My number one annoyance (with Firefox and Auto-Discard extension) is when I open back my tab and get a redirection to some login page. Login, get sent to homepage. Back button sends me to login page. No way to get back to the actual tab I'd left there...
That tab is then lost forever, unless I can find it in the history from whenever I had opened the tab.
Two web apps I use every day at work have this behaviour when I look away and my session times out. Both of them break web expectations by having the same generic URL for every page. I leave half a dozen tabs open, come back later or the next day and if I'm not careful to login again in a new tab before I refresh them, they're lost. It's the kind of thing which makes me convinced the developers never use their own system, never sit with real users, and think a lot less of the vendor even though I have no power to influence the decision to renew them or not.
I think one problem of JavaScript routing is that it needs two groups of people to communicate for it to work: the ops people configuring nginx/CDN need to talk with the JavaScript devs making the SPA. Worse, if they get it wrong it will break in subtle ways (e.g. appear to work unless you reload of share a direct link).
That happens because someone use js to redirect and didn't use history.replace in the js redirection page to remove the redirection page from history.

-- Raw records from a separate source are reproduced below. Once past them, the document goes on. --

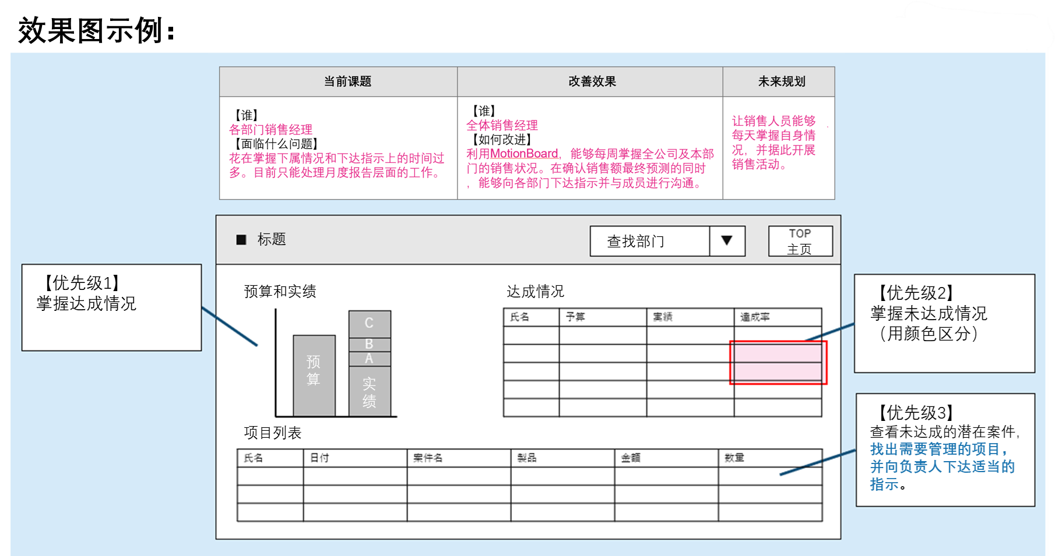Select segment A of the stacked bar
This screenshot has width=1055, height=556.
tap(370, 359)
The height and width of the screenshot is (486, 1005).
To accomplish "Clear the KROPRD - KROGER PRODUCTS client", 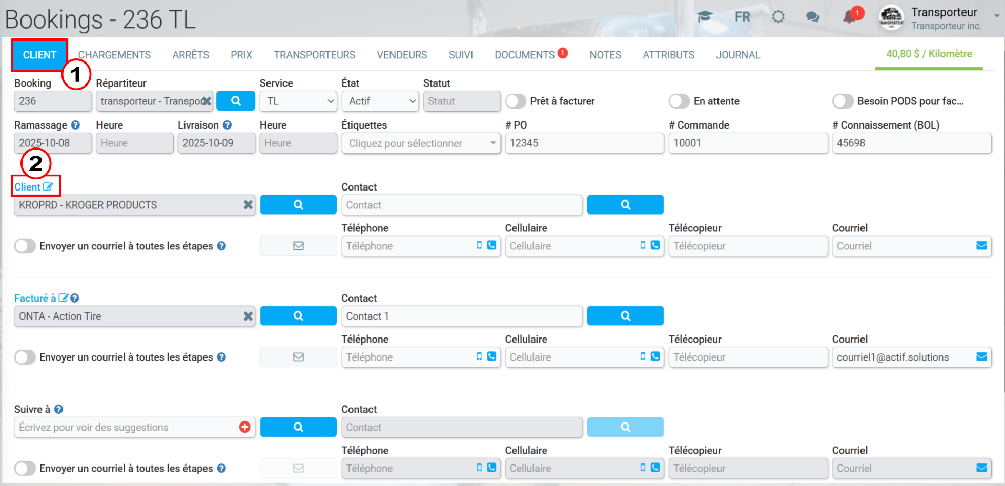I will coord(248,205).

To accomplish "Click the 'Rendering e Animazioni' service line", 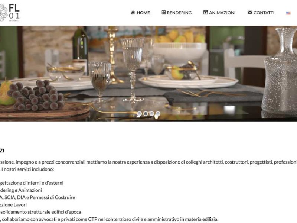I will [x=21, y=190].
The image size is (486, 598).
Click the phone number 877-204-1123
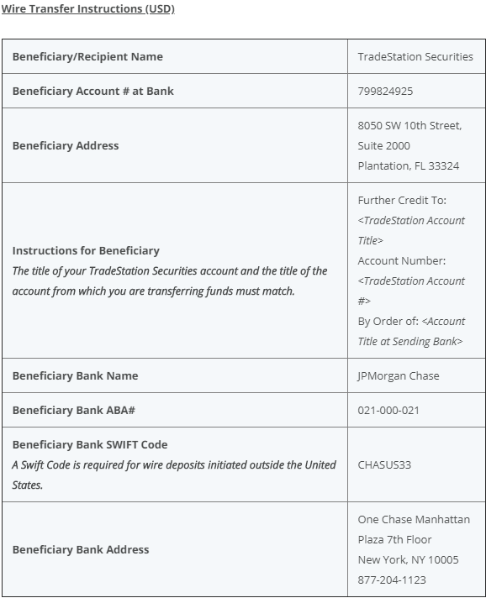pyautogui.click(x=392, y=580)
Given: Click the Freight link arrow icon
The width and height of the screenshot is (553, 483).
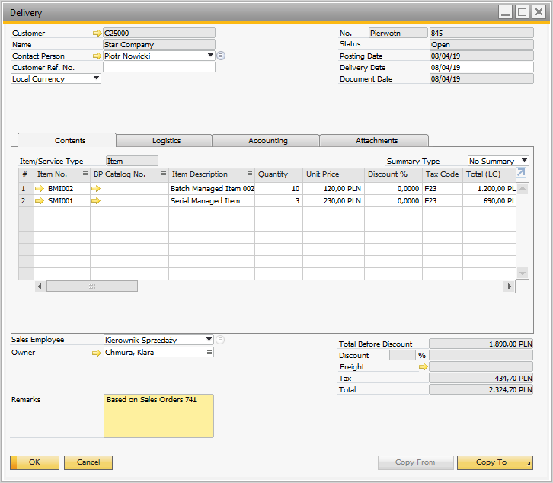Looking at the screenshot, I should (423, 367).
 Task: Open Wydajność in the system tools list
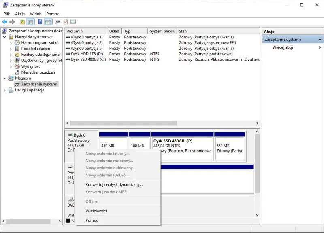pyautogui.click(x=32, y=66)
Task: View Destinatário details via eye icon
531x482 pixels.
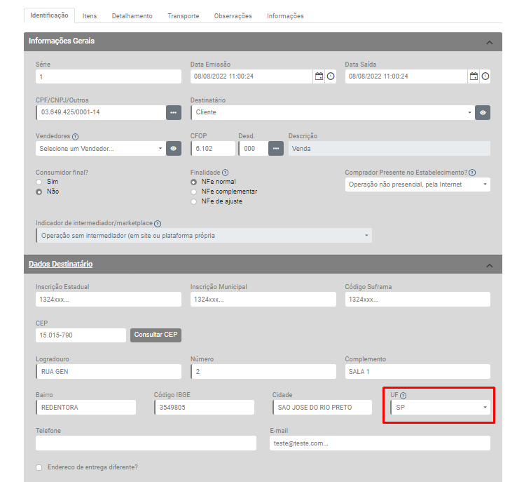Action: pyautogui.click(x=483, y=112)
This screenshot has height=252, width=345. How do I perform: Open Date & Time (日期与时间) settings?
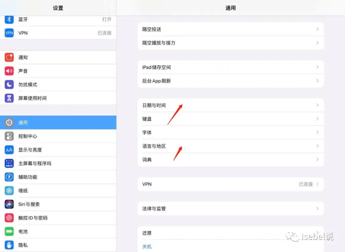(154, 105)
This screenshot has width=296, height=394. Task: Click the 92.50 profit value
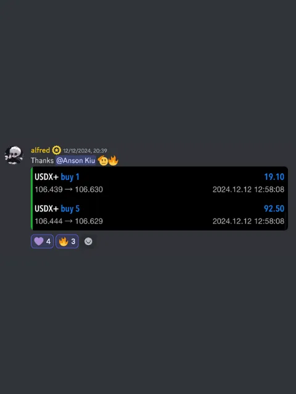274,209
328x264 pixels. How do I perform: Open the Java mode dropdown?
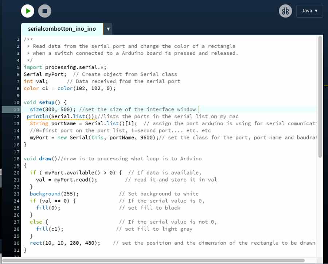(x=309, y=11)
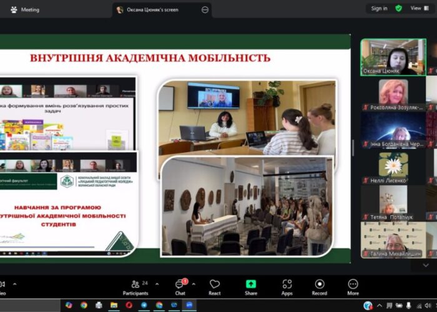Select Оксана Цюняк's video thumbnail
The image size is (437, 312).
(x=393, y=57)
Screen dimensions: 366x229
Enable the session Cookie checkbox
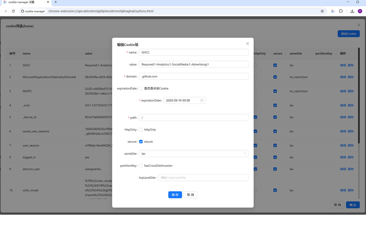click(141, 88)
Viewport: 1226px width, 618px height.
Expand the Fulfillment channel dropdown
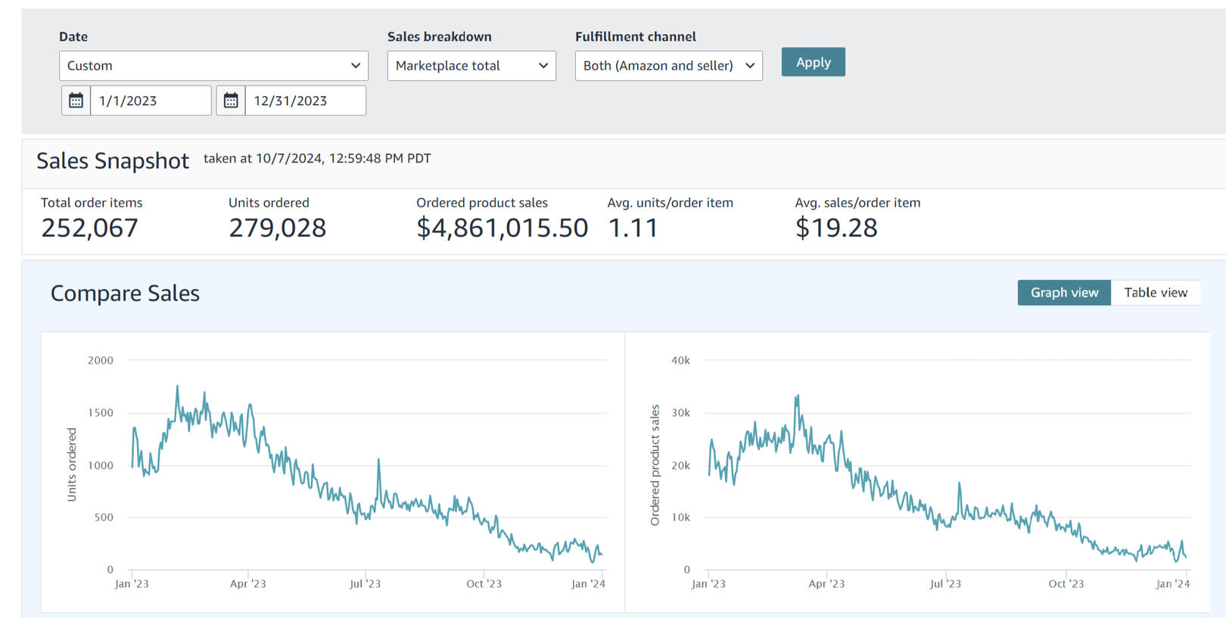click(x=668, y=66)
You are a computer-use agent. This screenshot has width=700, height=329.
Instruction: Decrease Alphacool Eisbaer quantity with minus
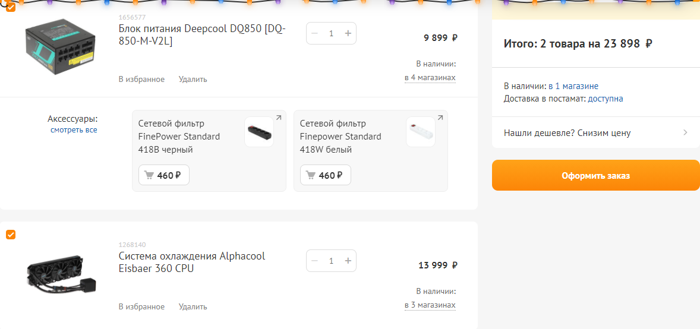coord(315,261)
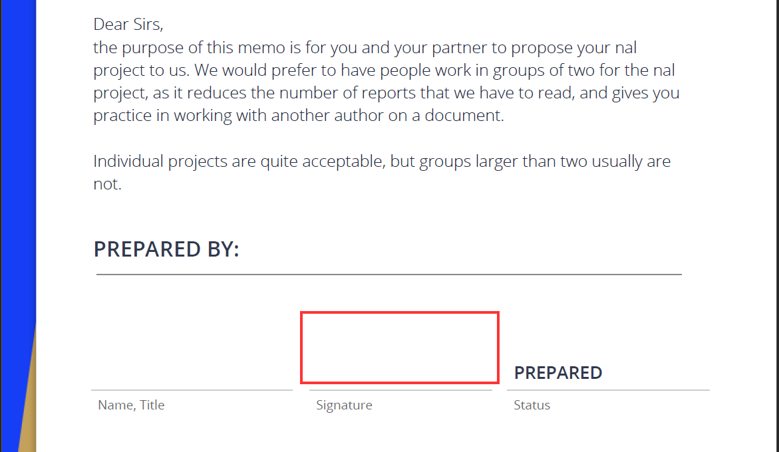Click the underline beneath the PREPARED status
This screenshot has width=779, height=452.
[608, 390]
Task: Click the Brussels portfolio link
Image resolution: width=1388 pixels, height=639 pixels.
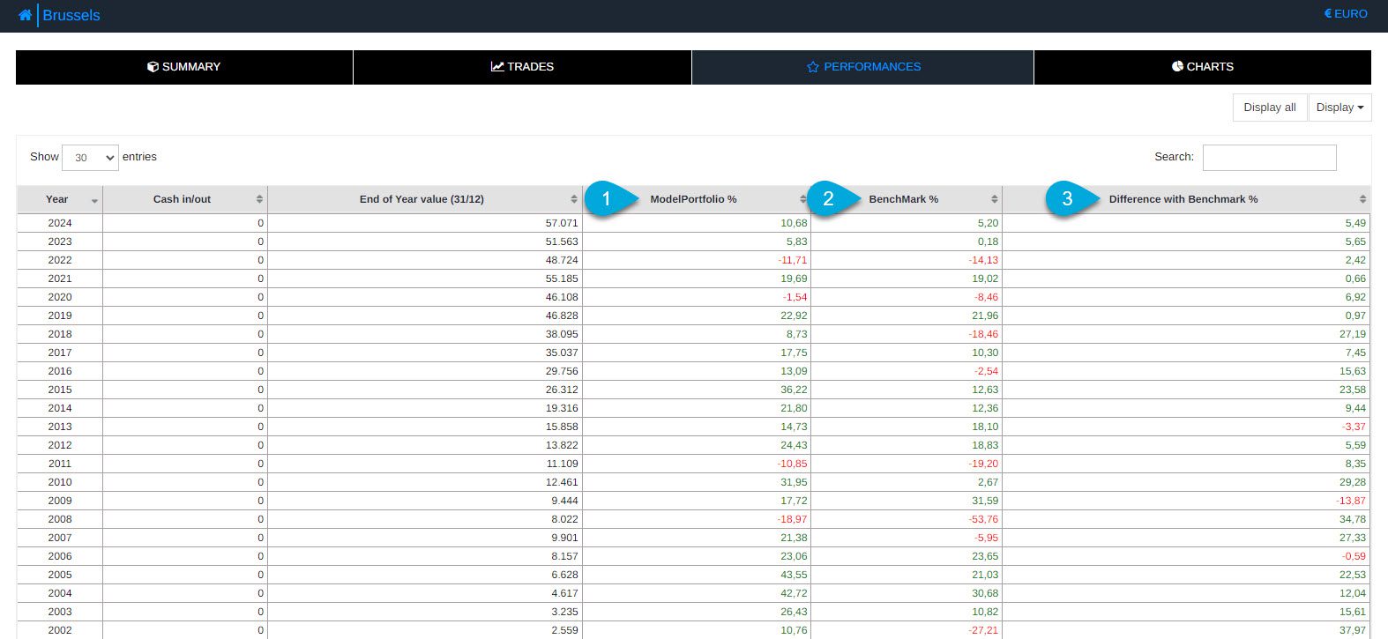Action: coord(71,15)
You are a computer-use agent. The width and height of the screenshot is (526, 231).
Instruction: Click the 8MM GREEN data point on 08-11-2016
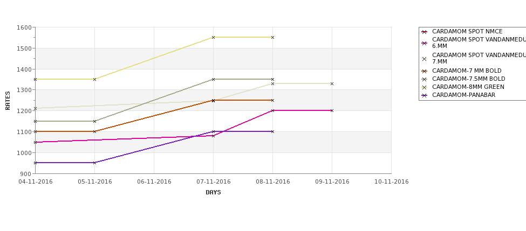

End up leaving the redirection page in the history. And cause the back button broken.
I have a real mouse. I didn't know that until yet!
The long click has still the advantage that you don't need to click more than once: You can just hold the button, mouse-over the wanted entry, and than release the button triggering navigation to the history entry currently under the cursor.
That tab is then lost forever, unless I can find it in the history from whenever I had opened the tab.